Companies that make up the Standard & Poor’s 500 increased their spending on research and development by just 3.3 percent over the past four quarters while revenue grew 11.6 percent, reported USA Today. As a percentage of revenue, the newspaper added, companies spent slightly less on R&D in the second quarter than they did a year earlier.
Companies found other ways to use that cash, noted the paper, citing S&P analyst Howard Silverblatt: stock buybacks surged 92 percent, and dividend growth topped 13 percent.
Companies may be shying away from spending on research and development, speculates the paper, because they want to remain on the good side of investors. According to Jim Paulsen, strategist at Wells Capital Management, investors and executives alike fear that R&D spending is “being thrown down a rat hole.”

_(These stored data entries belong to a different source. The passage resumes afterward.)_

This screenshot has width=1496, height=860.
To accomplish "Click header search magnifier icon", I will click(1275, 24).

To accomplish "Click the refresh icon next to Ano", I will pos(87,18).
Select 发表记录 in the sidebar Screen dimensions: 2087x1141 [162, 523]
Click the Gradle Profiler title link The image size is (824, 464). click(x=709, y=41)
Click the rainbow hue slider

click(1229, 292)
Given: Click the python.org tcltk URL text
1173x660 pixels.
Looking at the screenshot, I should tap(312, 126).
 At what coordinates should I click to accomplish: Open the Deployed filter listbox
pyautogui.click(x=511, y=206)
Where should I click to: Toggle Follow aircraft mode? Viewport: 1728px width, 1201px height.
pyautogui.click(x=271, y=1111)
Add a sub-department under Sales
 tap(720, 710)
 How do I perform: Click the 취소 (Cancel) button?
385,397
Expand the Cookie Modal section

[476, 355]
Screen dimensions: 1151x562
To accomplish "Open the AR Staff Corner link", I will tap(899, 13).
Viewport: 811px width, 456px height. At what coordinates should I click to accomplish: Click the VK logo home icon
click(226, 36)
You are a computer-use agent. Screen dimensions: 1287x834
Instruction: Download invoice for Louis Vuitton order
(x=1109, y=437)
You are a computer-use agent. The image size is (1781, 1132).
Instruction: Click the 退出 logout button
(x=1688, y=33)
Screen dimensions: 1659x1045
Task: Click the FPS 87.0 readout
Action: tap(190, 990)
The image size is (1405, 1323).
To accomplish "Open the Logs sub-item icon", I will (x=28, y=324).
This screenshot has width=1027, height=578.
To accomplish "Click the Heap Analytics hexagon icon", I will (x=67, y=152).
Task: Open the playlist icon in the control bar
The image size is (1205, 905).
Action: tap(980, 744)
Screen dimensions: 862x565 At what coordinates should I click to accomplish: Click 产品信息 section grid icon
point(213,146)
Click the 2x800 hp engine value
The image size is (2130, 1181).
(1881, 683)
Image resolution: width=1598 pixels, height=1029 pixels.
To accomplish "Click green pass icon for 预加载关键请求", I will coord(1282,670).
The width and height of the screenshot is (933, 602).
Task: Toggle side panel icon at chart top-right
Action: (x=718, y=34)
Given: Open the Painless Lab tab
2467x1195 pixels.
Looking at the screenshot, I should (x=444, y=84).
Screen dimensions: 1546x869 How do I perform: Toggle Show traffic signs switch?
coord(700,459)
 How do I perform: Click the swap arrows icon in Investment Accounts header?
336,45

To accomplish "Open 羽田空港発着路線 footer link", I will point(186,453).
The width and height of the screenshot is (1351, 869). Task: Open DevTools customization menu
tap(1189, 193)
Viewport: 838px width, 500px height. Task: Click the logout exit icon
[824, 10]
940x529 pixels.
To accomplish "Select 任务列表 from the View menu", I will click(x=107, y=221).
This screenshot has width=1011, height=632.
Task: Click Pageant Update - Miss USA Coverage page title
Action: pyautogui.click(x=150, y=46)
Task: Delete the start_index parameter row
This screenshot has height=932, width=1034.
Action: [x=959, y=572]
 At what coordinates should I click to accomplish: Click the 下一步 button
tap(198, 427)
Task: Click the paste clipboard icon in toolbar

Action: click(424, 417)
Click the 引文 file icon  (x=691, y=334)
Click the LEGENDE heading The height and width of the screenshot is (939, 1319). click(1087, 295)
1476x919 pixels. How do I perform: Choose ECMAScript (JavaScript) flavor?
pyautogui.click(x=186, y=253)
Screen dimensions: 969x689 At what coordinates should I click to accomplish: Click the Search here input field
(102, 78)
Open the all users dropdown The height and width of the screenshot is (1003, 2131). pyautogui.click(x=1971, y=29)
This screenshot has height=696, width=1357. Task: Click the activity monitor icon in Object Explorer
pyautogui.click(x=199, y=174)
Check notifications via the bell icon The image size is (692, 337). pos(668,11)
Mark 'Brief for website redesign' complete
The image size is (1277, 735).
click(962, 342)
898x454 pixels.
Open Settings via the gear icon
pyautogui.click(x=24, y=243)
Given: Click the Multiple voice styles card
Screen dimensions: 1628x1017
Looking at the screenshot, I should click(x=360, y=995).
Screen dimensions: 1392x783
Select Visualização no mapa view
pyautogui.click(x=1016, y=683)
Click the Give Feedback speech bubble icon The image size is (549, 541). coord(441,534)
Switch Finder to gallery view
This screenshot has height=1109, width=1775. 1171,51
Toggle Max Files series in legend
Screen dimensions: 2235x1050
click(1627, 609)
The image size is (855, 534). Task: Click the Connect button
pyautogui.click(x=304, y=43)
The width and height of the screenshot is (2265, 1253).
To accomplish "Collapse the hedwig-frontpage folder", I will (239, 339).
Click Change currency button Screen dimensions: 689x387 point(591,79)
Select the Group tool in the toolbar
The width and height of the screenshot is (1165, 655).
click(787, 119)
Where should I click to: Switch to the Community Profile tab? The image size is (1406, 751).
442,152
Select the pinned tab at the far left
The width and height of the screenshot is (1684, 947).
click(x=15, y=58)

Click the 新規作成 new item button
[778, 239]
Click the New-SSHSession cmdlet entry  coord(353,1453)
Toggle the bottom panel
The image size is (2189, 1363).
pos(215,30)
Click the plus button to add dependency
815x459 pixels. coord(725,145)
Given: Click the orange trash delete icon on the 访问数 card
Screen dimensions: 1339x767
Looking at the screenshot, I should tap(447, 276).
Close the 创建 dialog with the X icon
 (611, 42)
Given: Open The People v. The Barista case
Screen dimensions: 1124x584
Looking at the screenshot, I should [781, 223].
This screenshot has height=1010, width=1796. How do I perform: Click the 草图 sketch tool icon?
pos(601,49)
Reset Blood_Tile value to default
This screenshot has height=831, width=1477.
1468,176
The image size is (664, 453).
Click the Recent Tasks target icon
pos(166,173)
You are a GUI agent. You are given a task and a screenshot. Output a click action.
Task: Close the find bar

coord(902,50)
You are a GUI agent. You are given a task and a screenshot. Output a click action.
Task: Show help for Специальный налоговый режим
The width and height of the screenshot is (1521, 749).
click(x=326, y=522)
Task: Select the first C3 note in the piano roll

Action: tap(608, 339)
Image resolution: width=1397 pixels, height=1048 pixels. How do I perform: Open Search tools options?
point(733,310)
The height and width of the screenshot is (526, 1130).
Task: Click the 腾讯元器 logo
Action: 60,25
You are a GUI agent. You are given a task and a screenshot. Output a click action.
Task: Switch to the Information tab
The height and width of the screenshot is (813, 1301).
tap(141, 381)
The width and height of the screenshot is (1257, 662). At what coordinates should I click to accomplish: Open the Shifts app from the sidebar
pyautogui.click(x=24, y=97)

Indeed, last week we reported that a Booz Allen Hamilton analysis of the 1,000 companies worldwide with the highest R&D spending in 2004 found no discernable link between spending levels and nearly all measures of business success, including growth, profitability, and shareholder return. The only statistical relationship that Booz Allen identified was that R&D spending appears to yield better gross margins.
Paulson, however, reportedly argued that the consulting firm’s conclusions should be discounted because it began measuring the effectiveness of R&D spending six years ago, at its peak, just when the economy was starting to wither. The results would be just the opposite, he added, if one were to examine the yield of R&D spending beginning 30 or 40 years ago.
“Unless [the economic] recovery dies on its own, at some point, companies will say maybe this is OK” to spend on R&D, Paulson told the paper.